• THE PROBLEM:
Nothing but the lines from the one containing "Expand the Status filter dropdown" through the last line of the material should appear in the answer, transcribed exactly, pictures excluded.

/---

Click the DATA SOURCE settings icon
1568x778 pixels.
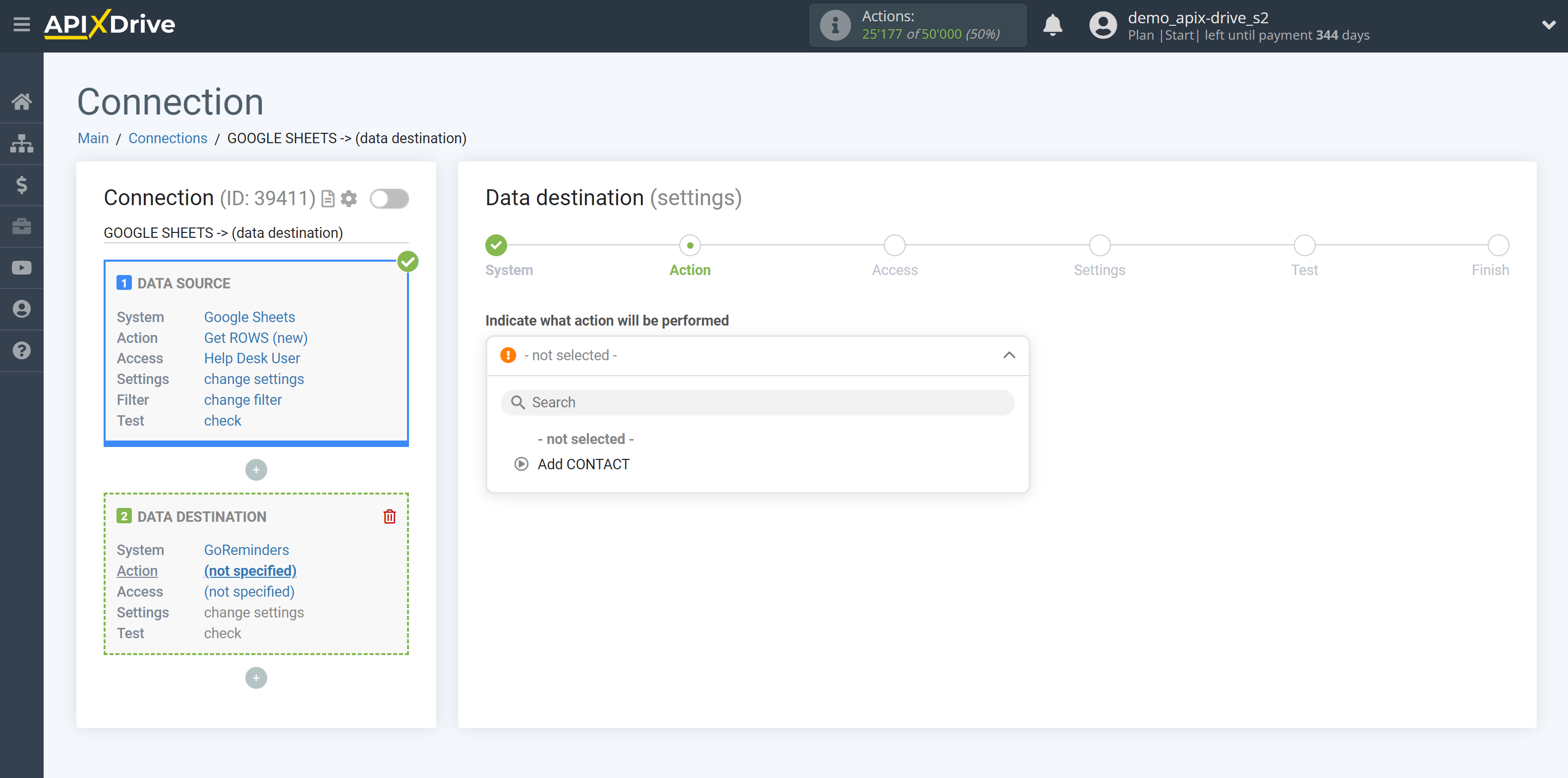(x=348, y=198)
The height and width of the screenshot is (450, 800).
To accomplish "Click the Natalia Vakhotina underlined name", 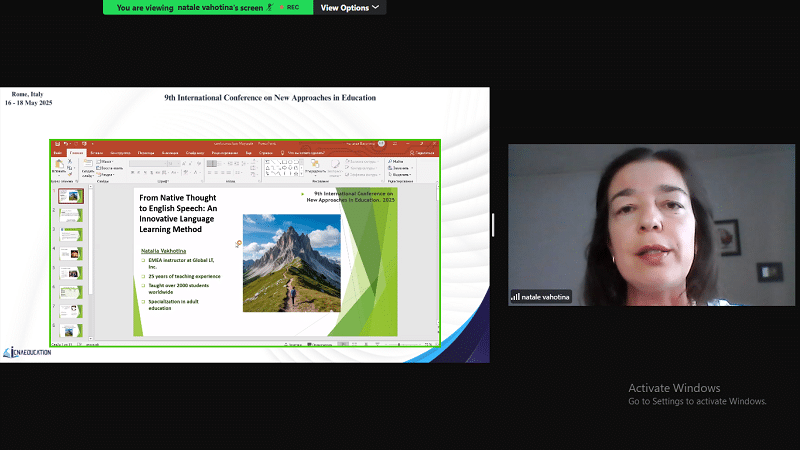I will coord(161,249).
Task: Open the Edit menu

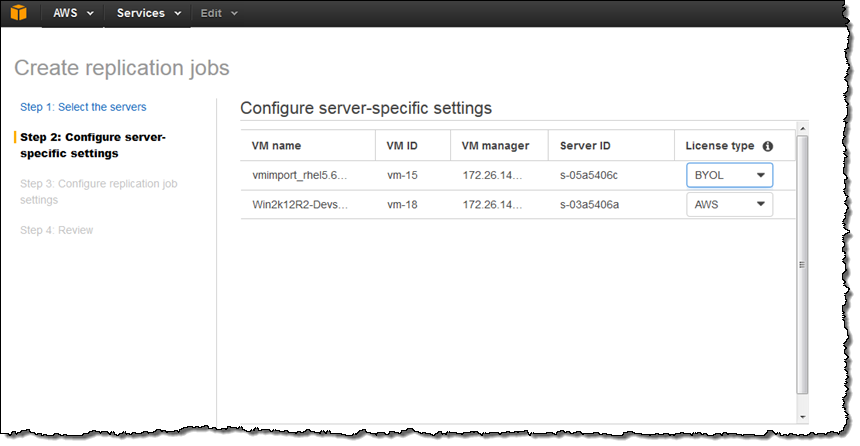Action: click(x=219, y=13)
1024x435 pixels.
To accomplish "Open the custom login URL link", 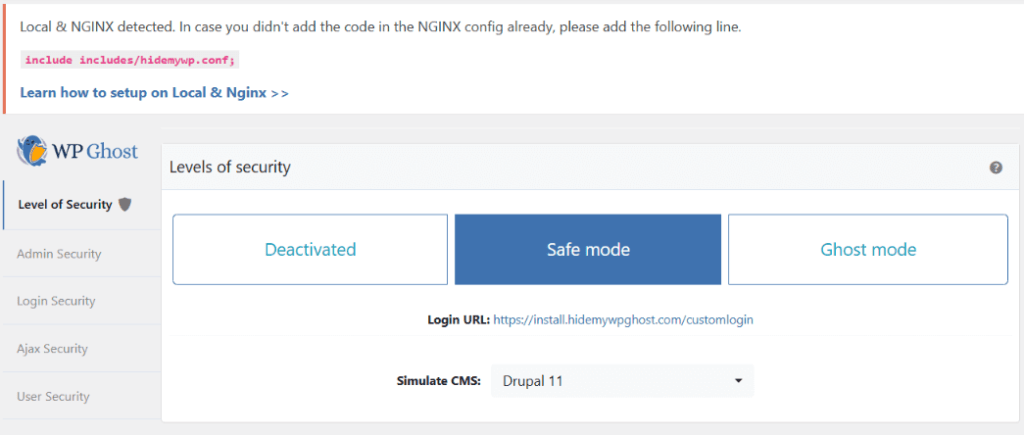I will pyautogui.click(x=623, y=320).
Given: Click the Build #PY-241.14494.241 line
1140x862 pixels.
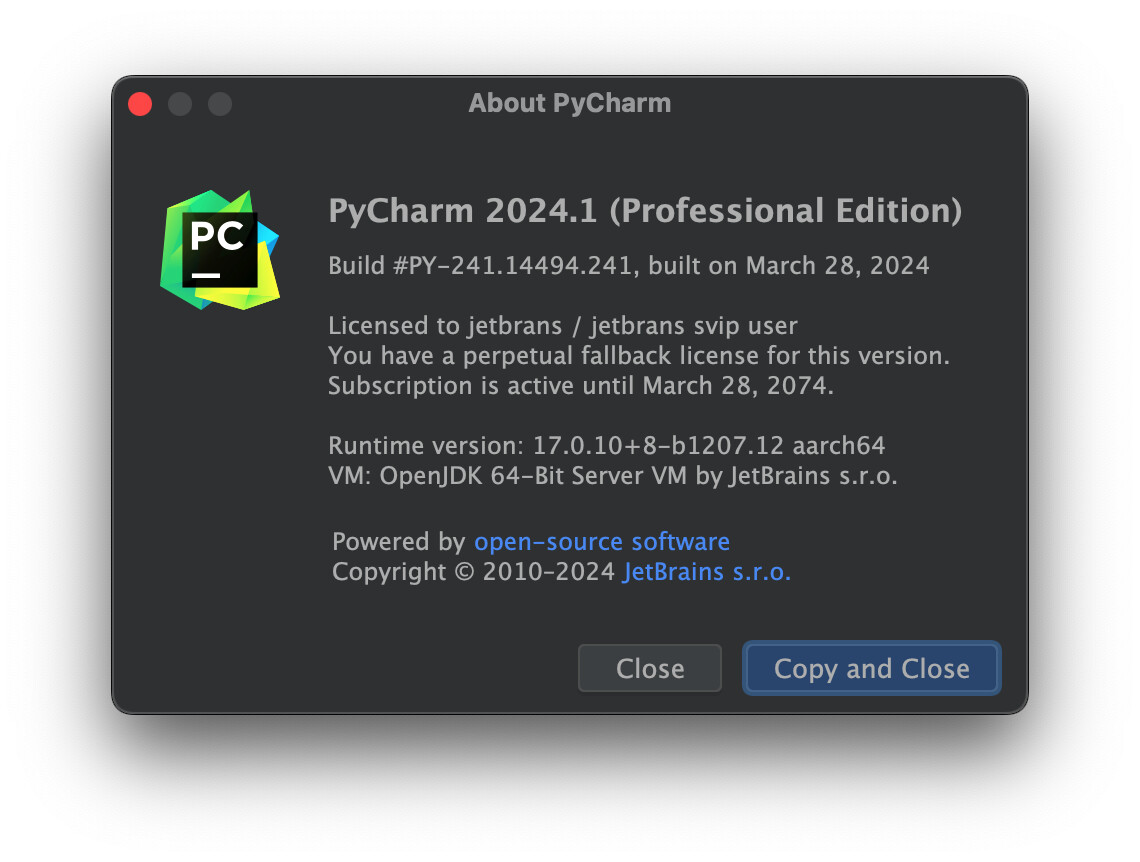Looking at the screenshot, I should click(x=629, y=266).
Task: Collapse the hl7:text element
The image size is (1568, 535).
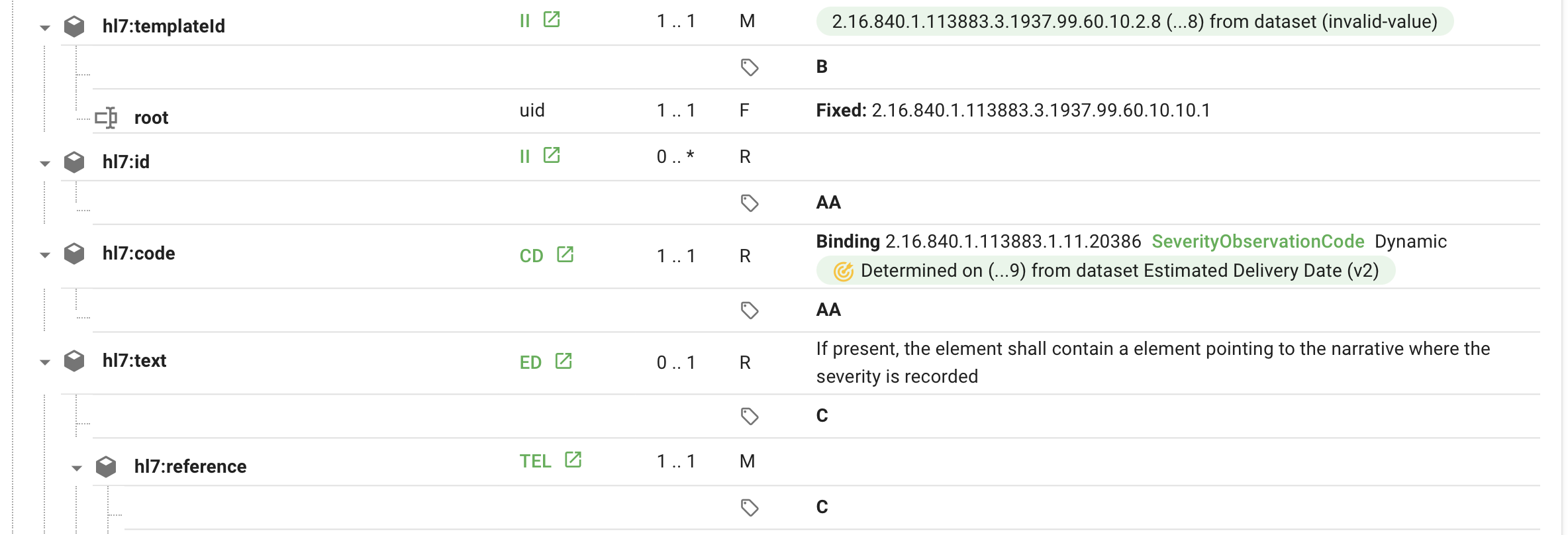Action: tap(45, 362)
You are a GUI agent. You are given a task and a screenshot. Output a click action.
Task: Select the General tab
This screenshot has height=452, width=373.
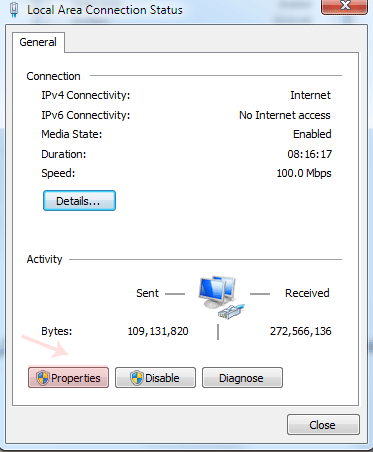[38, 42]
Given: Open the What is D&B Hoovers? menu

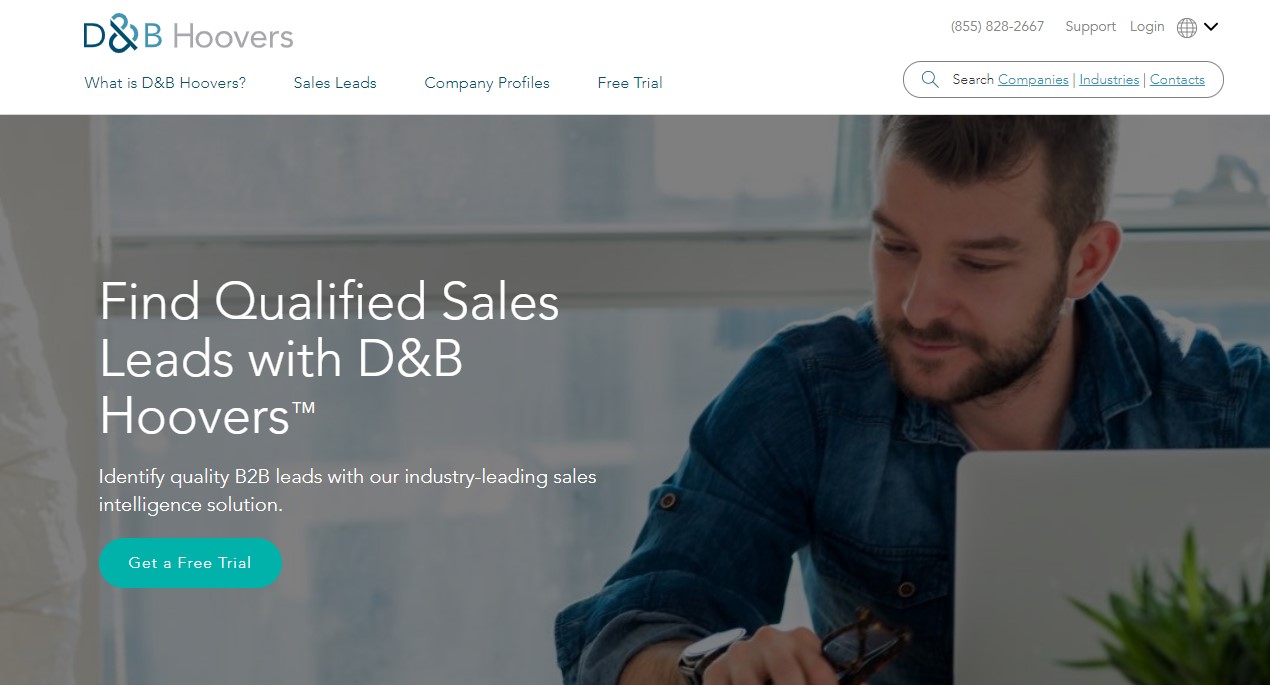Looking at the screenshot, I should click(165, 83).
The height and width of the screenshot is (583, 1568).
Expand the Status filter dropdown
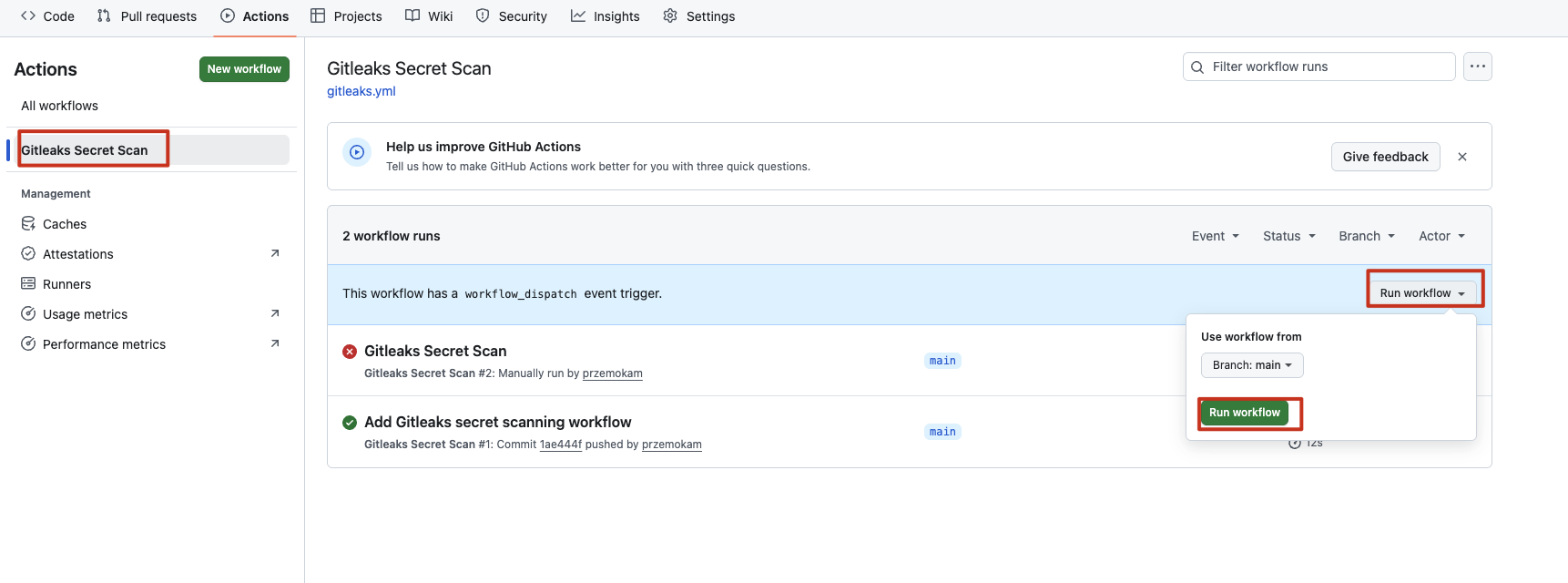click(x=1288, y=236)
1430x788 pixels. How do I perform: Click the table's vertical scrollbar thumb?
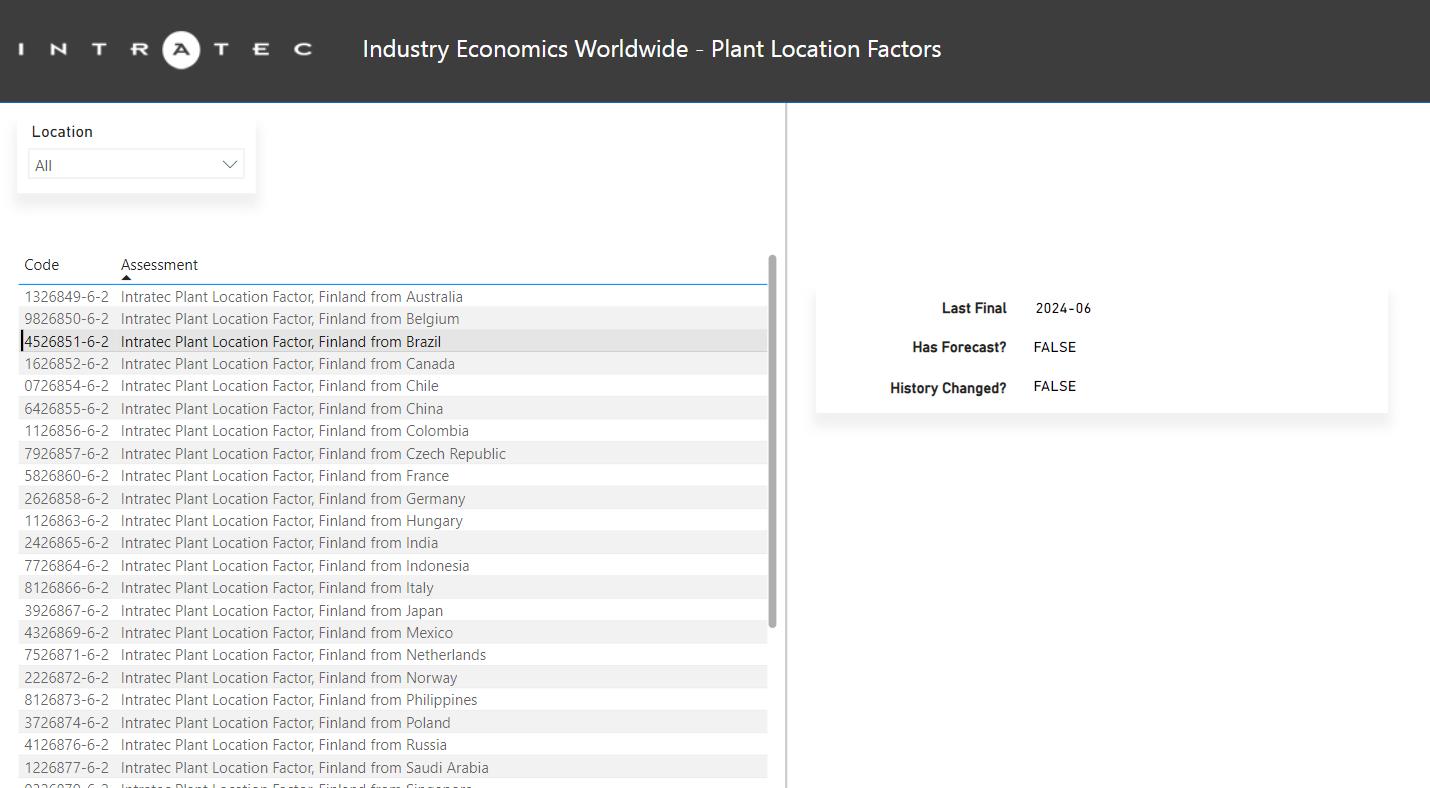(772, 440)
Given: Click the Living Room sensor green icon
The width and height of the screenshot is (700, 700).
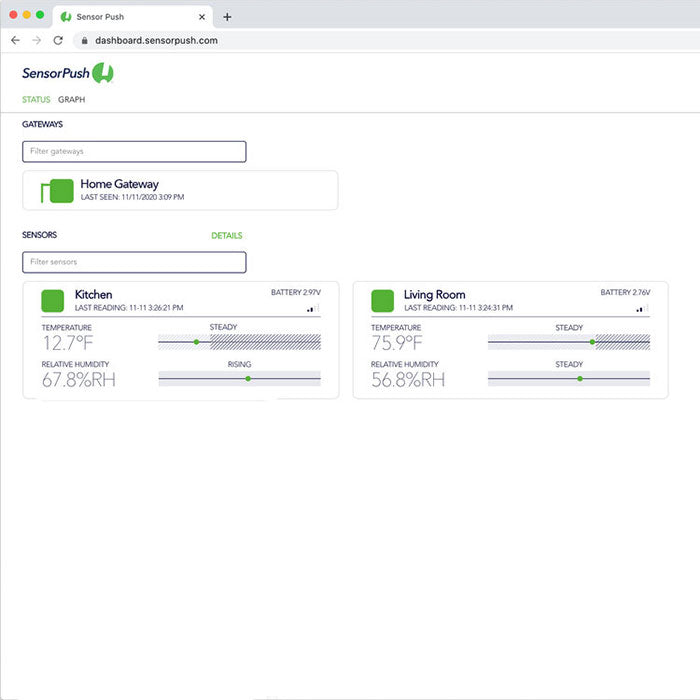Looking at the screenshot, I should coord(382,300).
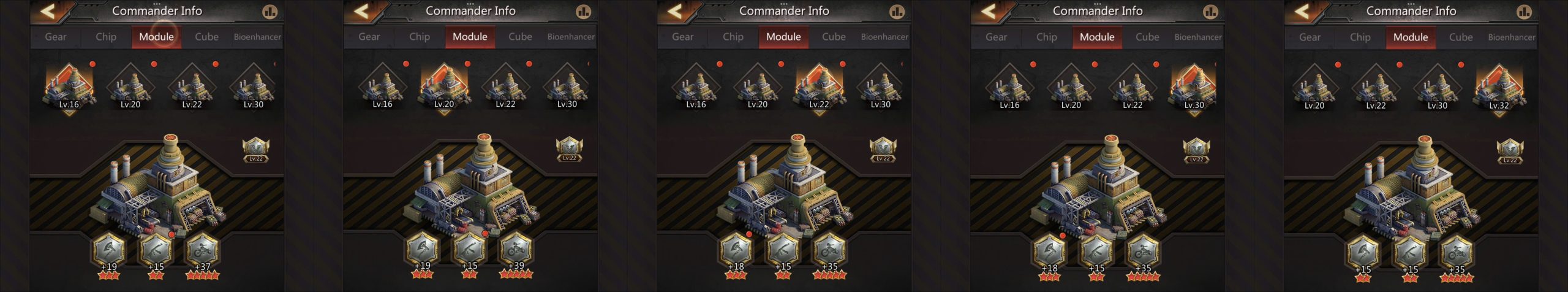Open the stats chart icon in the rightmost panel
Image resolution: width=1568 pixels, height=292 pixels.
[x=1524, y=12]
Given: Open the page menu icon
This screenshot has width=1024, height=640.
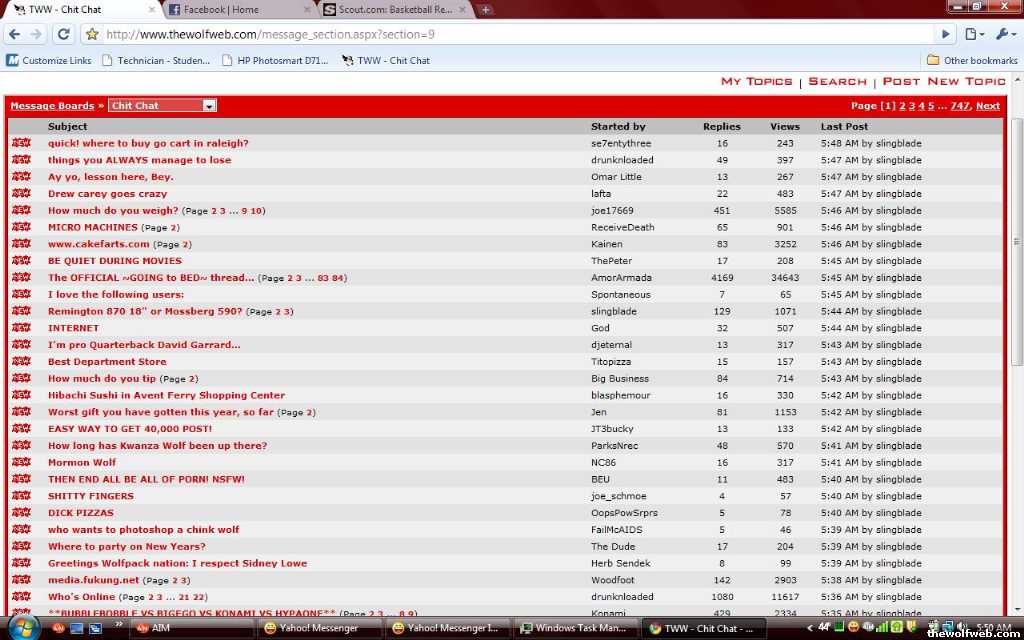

\---

• WRITTEN ANSWER:
Expand the Status filter dropdown
click(x=1288, y=236)
1430x788 pixels. How do I perform: Click the table's vertical scrollbar thumb?
(772, 440)
Given: Click the Living Room sensor green icon
The width and height of the screenshot is (700, 700).
Looking at the screenshot, I should coord(382,300).
Open the stats chart icon in the rightmost panel
Image resolution: width=1568 pixels, height=292 pixels.
[x=1524, y=12]
Given: Open the page menu icon
This screenshot has width=1024, height=640.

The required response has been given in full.